C’est une banalité, et aussi une exagération, de vanter le « courage civil » aux dépens du courage militaire, qui passe pour être moins rare. Mais ce qu’il y a de vrai dans cette idée banale s’explique par la considération qui précède. Car le courage civil consiste à lutter contre un entraînement populaire, à refouler un courant, à émettre devant une assemblée, devant un conseil, une opinion dissidente, isolée, en opposition avec celle de la majorité, tandis que le courage militaire consiste, en général, à se distinguer dans un combat en subissant au plus haut degré l’impulsion ambiante, en allant plus loin que les autres dans le sens même où l’on est poussé par eux.

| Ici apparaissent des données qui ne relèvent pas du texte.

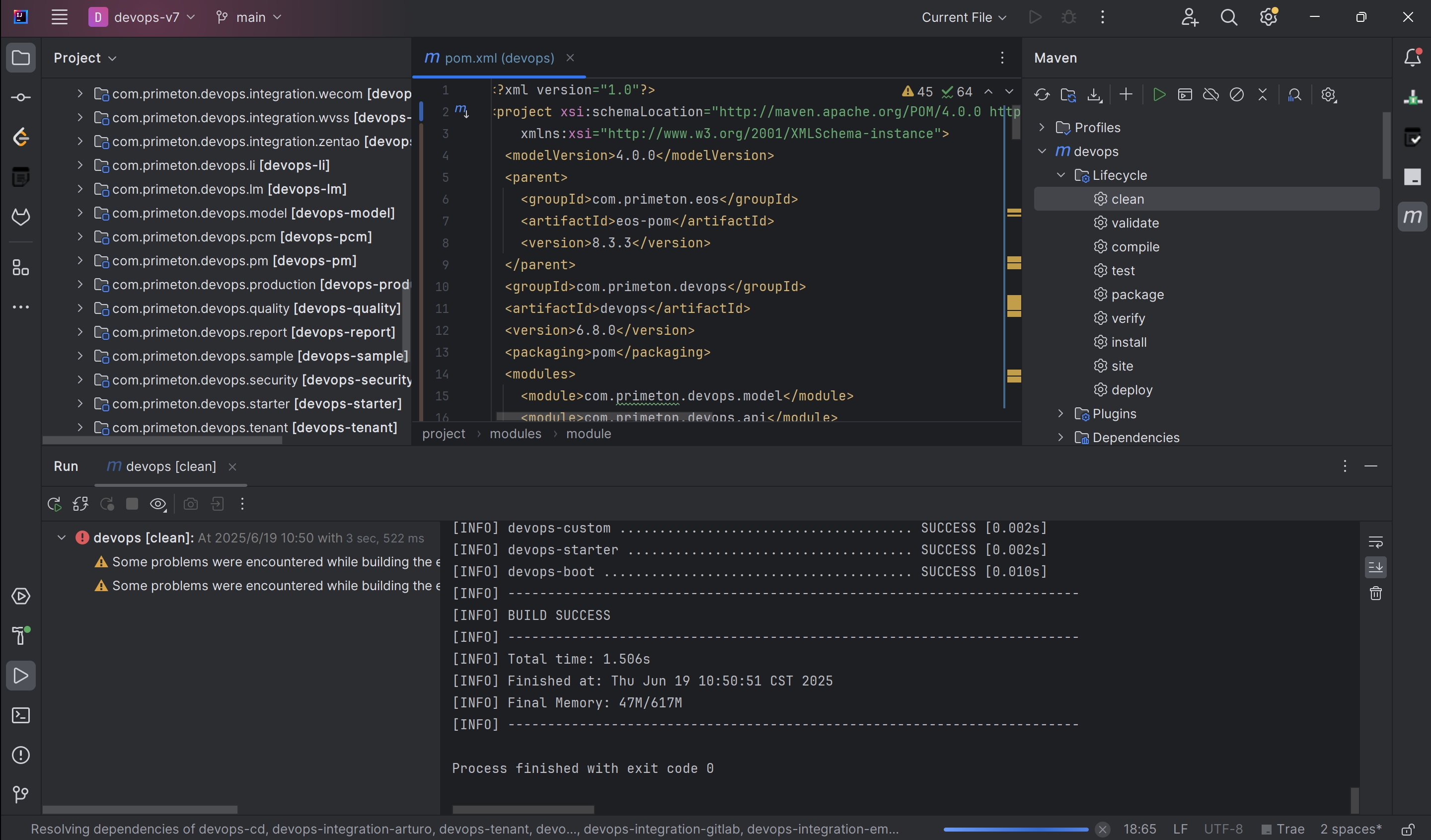
Task: Open the Current File run configuration dropdown
Action: (x=964, y=17)
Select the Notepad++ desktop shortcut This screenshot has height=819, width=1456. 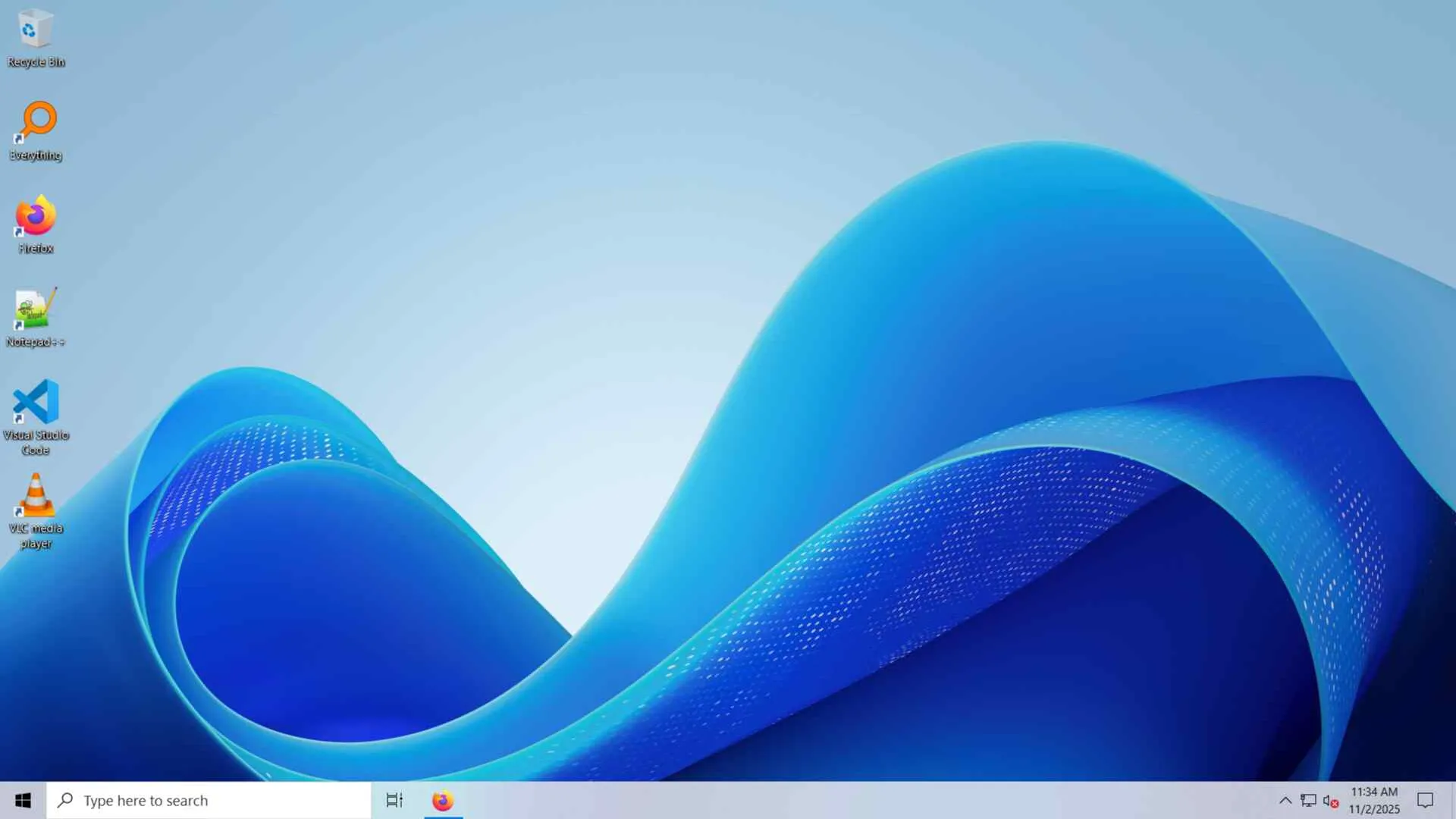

Quand, par exception, le courage militaire exige lui-même qu’on résiste à un entraînement, quand il s’agit, pour un colonel, de s’opposer à une panique, ou, à l’inverse, de retenir l’élan inconsidéré des troupes, une telle audace est chose plus rare encore, et, avouons-le, plus admirable qu’un discours d’opposition dans une Chambre de députés.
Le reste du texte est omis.